* _AIM OF THE TASK_
All of the entries are to be repeated exactly, with no pictures included.

* _DATA UNDER STUDY_
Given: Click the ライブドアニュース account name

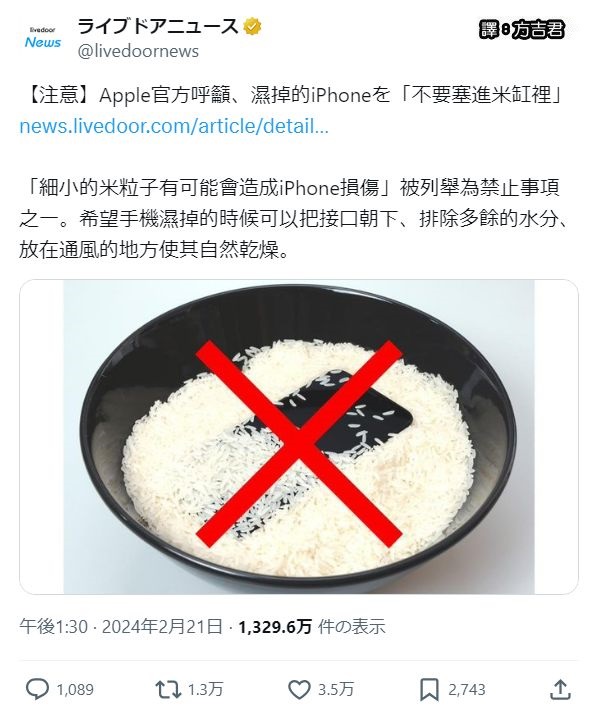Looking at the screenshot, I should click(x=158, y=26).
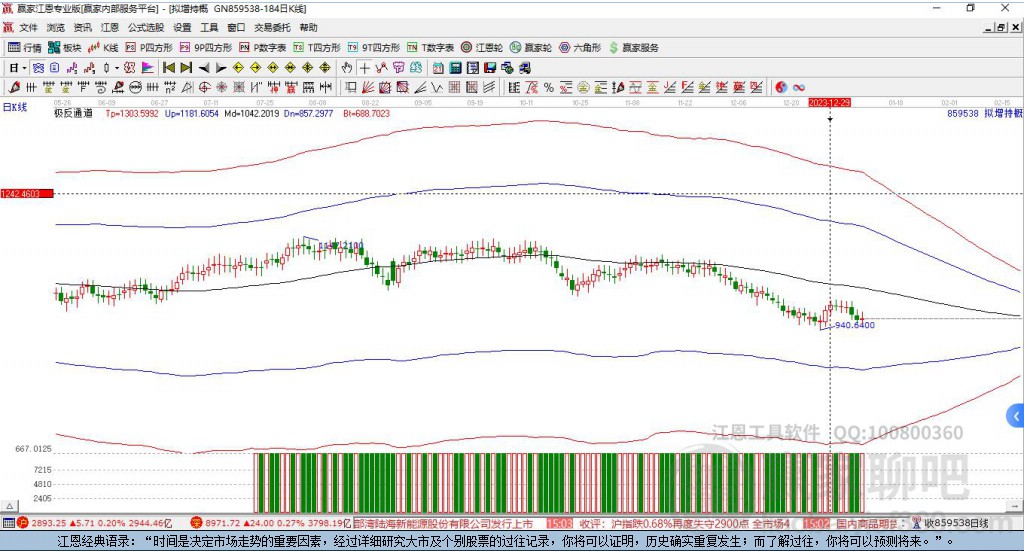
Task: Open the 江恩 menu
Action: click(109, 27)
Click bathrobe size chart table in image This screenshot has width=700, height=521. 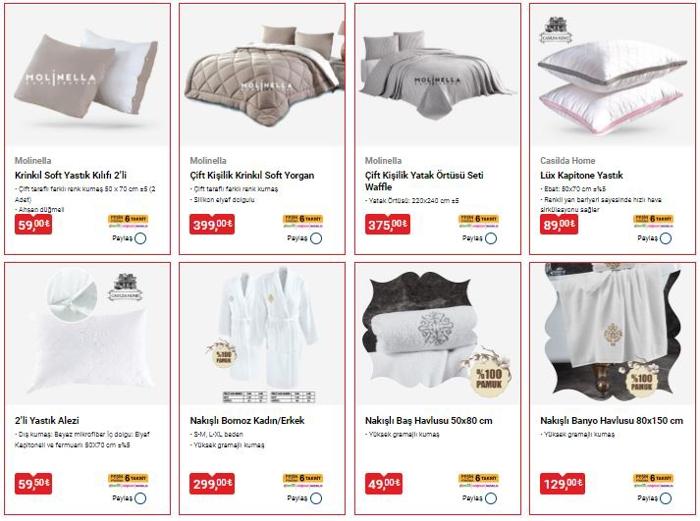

* _RESPONSE AREA_
Given: Click the ライブドアニュース account name

Looking at the screenshot, I should click(x=158, y=26).
Task: Open the 江恩 menu
Action: click(109, 27)
Click bathrobe size chart table in image This screenshot has width=700, height=521. 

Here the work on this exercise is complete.